🧭 Pathways to Data Scaling Law of Robotics Foundation Model

February 27, 2025

2025 can be an exciting year for robotics research. Every day I wake up in the midst of anxiety to check X and make sure that the robotics moment of GPT has not come to render all my research work completely useless.

Assuming that this moment is not going to come in the next 6-12 months, then this blog will help to answer why – from a data perspective, and predict a few alternative pathways to data scaling for Robotics Foundation Model (RFM). Their characteristics are summarized in the table below.

Pathway	Data Diversity	Immediate Availability	Cost	Domain Gap
Internet Data	Rich	Yes	Low	Large
Demonstration	Poor	Yes	High	Minimal
Generative Simulation	Medium – Rich	No (Soon?)	Medium	Small
World Model	Rich	No (Soon?)	High	Medium – Large

Robotics’ Data Problem

The single most valuable lesson from the success of LLM is that scaling works. Before we are carried away by all the fancy current techniques of RL finetuning (e.g. Deepseek R1), RAG, or inference-time compute, the scaling of data is the single most important thing for RFM to gain rookie-level capabilities.

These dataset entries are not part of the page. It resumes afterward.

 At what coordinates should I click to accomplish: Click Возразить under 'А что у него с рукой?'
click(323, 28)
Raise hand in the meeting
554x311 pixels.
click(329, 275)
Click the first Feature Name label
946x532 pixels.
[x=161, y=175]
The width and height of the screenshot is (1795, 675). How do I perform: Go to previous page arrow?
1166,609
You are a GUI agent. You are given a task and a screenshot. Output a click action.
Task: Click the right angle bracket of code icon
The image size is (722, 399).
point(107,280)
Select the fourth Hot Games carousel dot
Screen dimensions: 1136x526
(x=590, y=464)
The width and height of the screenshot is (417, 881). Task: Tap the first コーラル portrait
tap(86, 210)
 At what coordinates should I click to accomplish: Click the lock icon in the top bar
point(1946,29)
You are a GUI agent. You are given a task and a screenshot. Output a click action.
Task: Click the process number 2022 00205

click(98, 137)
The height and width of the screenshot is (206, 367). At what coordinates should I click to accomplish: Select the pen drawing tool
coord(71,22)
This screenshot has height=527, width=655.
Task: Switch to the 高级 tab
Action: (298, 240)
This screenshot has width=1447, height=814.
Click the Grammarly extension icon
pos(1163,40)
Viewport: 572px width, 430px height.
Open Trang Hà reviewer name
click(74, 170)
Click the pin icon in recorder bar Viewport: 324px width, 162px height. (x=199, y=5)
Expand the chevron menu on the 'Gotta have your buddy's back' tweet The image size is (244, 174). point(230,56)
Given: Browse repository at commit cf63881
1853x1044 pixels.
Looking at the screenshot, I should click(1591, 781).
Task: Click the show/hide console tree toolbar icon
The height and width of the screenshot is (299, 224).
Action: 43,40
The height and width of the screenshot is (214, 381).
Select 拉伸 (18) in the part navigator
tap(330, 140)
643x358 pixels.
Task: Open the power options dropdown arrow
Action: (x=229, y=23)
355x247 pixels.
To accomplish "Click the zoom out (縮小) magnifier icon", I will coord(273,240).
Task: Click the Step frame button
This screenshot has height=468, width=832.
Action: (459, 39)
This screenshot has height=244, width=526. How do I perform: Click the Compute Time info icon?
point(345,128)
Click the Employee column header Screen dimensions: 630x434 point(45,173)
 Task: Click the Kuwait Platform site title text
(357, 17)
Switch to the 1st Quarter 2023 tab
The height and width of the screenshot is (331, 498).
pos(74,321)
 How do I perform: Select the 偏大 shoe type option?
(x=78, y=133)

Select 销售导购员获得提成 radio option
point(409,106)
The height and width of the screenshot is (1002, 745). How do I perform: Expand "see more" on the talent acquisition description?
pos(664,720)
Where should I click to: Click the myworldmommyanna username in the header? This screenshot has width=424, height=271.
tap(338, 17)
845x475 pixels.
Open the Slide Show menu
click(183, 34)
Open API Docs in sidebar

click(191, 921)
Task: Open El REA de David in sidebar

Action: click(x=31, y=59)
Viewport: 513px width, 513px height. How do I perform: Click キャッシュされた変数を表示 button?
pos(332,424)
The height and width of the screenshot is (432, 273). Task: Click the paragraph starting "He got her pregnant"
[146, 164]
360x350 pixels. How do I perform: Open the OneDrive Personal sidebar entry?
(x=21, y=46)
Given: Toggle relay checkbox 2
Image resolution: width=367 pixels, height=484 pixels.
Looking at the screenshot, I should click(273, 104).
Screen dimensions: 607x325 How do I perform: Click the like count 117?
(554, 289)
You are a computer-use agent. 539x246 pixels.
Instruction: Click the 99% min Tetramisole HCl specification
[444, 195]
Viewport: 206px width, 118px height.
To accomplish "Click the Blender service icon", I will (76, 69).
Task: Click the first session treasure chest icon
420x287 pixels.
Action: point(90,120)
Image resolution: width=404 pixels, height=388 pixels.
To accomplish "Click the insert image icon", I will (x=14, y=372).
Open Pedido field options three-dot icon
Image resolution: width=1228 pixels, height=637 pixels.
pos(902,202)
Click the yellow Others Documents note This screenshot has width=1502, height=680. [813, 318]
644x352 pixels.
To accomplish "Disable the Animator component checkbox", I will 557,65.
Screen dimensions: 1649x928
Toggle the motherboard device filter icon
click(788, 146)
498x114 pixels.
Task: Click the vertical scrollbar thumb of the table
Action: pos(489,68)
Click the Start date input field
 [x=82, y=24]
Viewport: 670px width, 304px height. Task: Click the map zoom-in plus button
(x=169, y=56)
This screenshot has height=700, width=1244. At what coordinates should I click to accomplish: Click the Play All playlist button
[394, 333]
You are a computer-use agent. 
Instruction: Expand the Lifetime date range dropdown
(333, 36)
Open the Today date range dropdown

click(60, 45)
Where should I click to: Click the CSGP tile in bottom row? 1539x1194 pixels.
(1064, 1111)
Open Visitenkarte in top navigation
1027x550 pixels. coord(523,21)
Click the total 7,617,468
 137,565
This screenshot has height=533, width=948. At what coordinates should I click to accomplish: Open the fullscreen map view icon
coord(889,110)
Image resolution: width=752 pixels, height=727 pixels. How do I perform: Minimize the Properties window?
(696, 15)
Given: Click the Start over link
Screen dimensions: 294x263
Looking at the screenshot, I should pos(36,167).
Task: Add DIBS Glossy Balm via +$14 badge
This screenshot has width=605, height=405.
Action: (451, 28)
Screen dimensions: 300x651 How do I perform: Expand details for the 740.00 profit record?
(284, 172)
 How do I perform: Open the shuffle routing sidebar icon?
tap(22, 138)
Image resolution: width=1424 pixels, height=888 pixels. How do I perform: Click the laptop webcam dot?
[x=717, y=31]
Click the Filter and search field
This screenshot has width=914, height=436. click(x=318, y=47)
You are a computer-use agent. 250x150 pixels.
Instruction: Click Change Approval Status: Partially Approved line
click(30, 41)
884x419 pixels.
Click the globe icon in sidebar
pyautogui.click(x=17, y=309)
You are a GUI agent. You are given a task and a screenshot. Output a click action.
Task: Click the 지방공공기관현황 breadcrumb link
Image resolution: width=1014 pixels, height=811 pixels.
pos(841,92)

Some might say that the data for RFM is already readily available – that robot can learn from watching YouTube videos; that you can just show some recording of a people doing household tasks and then the robot can generalize on its own. All that’s left to do is just to prep a denial statement in case YouTube’s legal unit wants any trouble.

Here is how this argument falls apart, and why robotics companies are off to the other options on this list.

Scaling via Internet Data

The single biggest problem of internet data is embodiment gap. Namely, predicting someone do it ≠ doing it by oneself.

The diagram below explains it. When training VLM/LLM, the model’s task is literarily just predicting the next token as if the model was the author of the context. But for RFM, it must also understand the task from the perspective of the robot. In the figure, it means that the RFM not only needs to know that it need to lift the knife to cut the tomato, but also how the robot would move its motors to achieve such functionality. The data for the latter is generally missing from the internet, because it is robot-specific.

The difference between training VLM and RFM is in the embodiment alignment.

The only embodiment-gap-free data for RFM would be the first-person view and proprioception data from the robot itself, the exact definition of our next option: scaling via demonstration.

However, this does not mean internet data is useless. With the right induction bias and symbolic representation, they can be used to boost the diversity of data and performance in scene understanding during pre-training. In practice, this could mean:

Use a pre-trained VLM backbone as image and text encoder;
Train RFM to extract some common representation from internet data that may be helpful for scene understanding. We explored this idea in our recent work ARM4R (using 4D representation): using human videos to boost RFM pre-training performance.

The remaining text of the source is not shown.